[Solved] Garbage characters in C


There’s some confusion here regarding the term garbage characters. What it refers to is any byte that resides in a variable that wasn’t assigned in some well-defined way. The character A can be a garbage character if it happens to appear in (for example) a block of memory returned by malloc or an uninitialized char variable.

This is distinct from unprintable characters which are any character that does not have a well-defined representation when printed as characters. For example, ASCII codes 0 – 31 and 127 (0 – 1F and 7F hex) are control characters and therefore unprintable. There are also multibyte characters for which a particular terminal may not know how to render them.

To get into your specific questions:

Why can’t the character (image) be copied?

As an unprintable character, its screen representation is not well defined. So attempting to copy and paste it from a terminal will yield unexpected results.

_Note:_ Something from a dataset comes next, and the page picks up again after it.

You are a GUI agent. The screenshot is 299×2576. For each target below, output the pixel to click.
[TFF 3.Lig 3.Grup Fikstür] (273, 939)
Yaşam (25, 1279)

Do garbage characters have some pattern? Meaning that can you
predict for an empty string what character can come, for an empty
integer what will come, and so on.

The nature of garbage characters is that their contents are undefined. Trying to predict what uninitialized data will contain is a futile effort. The same piece of code compiled with two different compilers (or the same compiler with different optimization settings) can have completely different contents for any uninitialized data.

The standard doesn’t say what values should go there, so implementations are free to handle it however they want. They could chose to leave whatever values happen to be at those memory addresses, they could choose to write 0 to all addresses, they could choose to write the values 0, 1, 2, 3, etc. in sequence. In other words, the contents are undefined.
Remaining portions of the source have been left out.